"LA FELICIDAD ABSOLUTA NO EXISTE, Y UNO ESCRIBE JUSTAMENTE POR ESO"

viernes, 15 de julio de 2011

Una historia de fantasmas. Juan José Millás.

Cuando mi padre murió, encontré en uno de los cajones de su mesa de trabajo una caja de fósforos sin estrenar, aunque tenía 40 años o más. Me impresionó. Creo que el destino de los fósforos es arder como el de las estrellas apagarse. Aquellas cerillas, que habían escapado a su destino fatal, caían ahora en mis manos para crearme un dilema. Al principio supuse que sus cabezas estarían caducadas y que ya habrían perdido, en consecuencia, su oportunidad de arder. Pero luego pensé que quizá no, y que en tal caso yo era el instrumento del destino para que cumplieran su ciclo. Durante varios días jugué con la idea de encenderlas, pero siempre desistía por miedo, supongo, a que funcionaran, o quizá a que no funcionaran. Ninguna de las dos posibilidades resultaba tranquilizadora.

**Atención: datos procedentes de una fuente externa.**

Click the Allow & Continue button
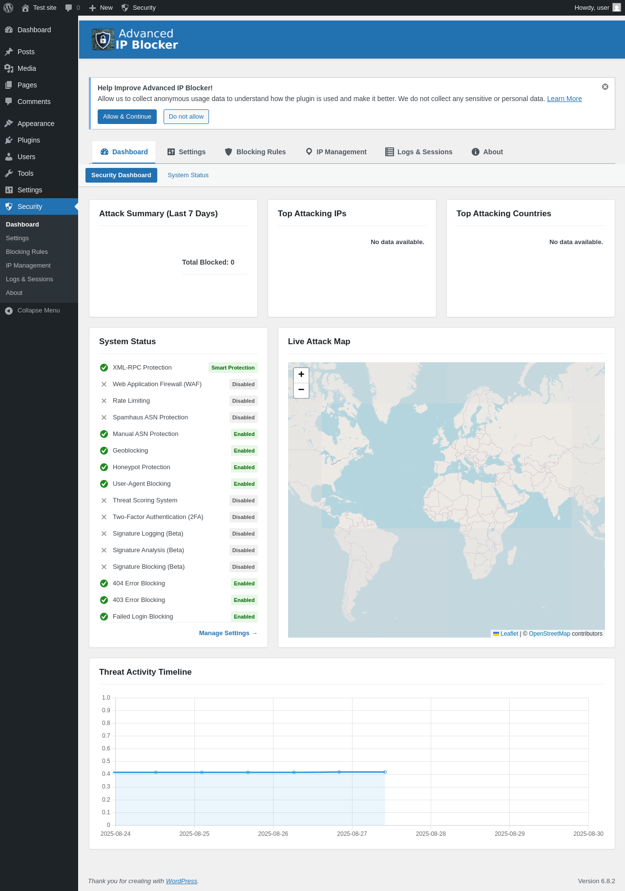625x891 pixels. tap(127, 117)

Anoche se fue la luz en casa. Estaba yo solo y no tenía con qué alumbrarme. Tras un rato de espera, me acordé de la caja de cerillas de mi padre y la busqué a tientas entre los objetos que llenan mi mesa de trabajo. Con el corazón en la garganta, saqué una y la froté sobre la lija. En seguida saltó una llamarada que tras estabilizarse empezó a alumbrar el espacio. Lo raro es que lo que se veía a su luz no era mi despacho, sino el de mi padre. Asombrado, mientras el rabo de la cerilla se consumía, vi cada uno de los rincones de aquella habitación en la que de pequeño tenía prohibida la entrada. Con el halo mortuorio característico del resplandor de los fósforos, observé la mesa sobre la que trabajaba mi padre, llena, por cierto, de fetiches también, como la mía, y un trozo de la raída alfombra llena de quemaduras de las colillas de tabaco. Me pareció que al fondo de la habitación había una figura (¿mi madre?), que no llegué a distinguir bien porque la cerilla me quemó los dedos y hube de arrojarla al suelo, aunque no sabría decir sobre qué alfombra cayó, si sobre la de mi padre o la mía.

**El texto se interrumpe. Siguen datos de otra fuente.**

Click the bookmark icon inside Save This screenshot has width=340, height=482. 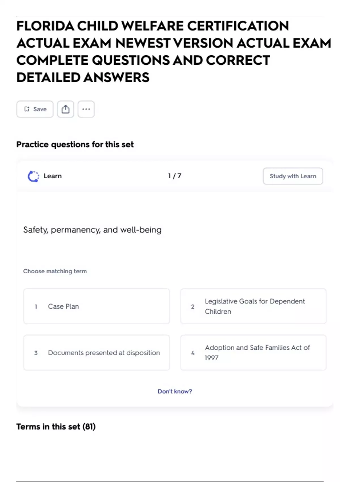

Cuando dudaba si encender o no la segunda, volvió el fluido eléctrico y decidí que no. Al poco, regresó mi mujer y me preguntó qué me había pasado.

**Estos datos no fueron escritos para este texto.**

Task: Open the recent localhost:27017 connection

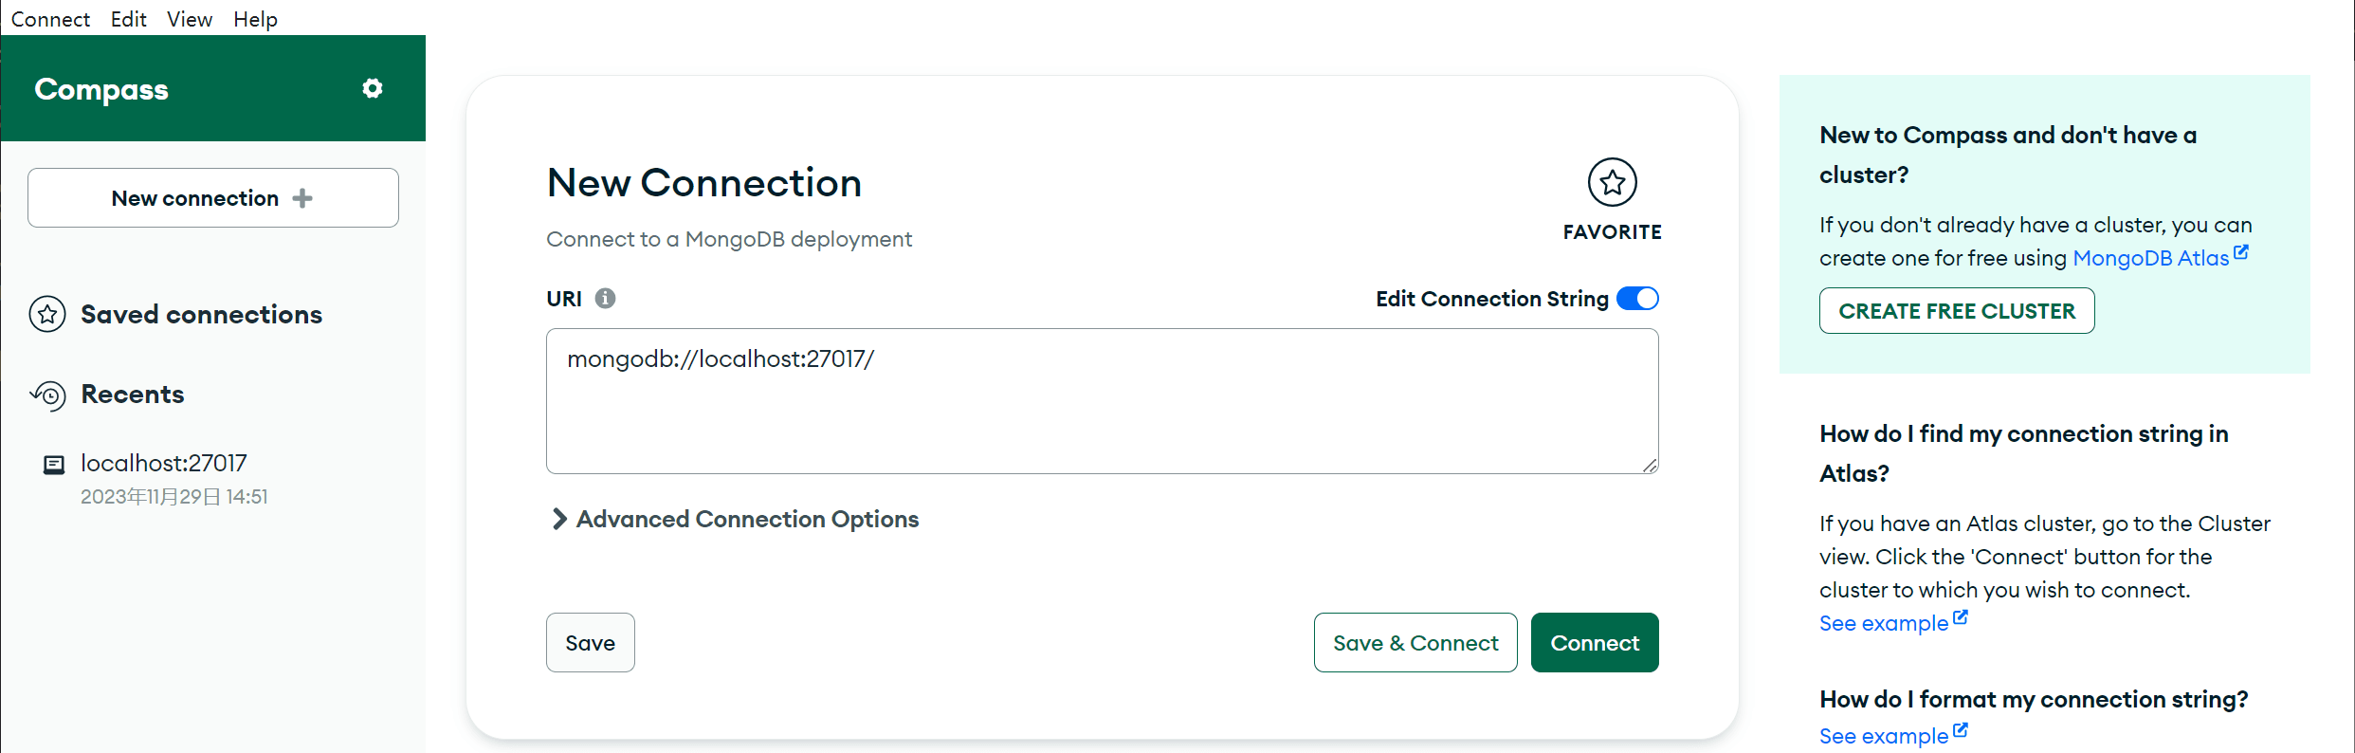Action: click(164, 464)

—Parece que has visto un fantasma.

No le dije que lo había visto, en efecto, o que yo había sido el fantasma de una realidad alumbrada por las cerillas de mi padre. Llevo desde ayer intentando evocar la figura borrosa que se veía al fondo de la habitación. Era una mujer, desde luego, pero quizá no era mi madre. Es más: no lo era, pues la habría reconocido en seguida. ¿De quién se trataba, pues? Creo que no podré averiguarlo hasta que se vaya de nuevo la luz y pueda encender, con esa coartada moral, otra cerilla.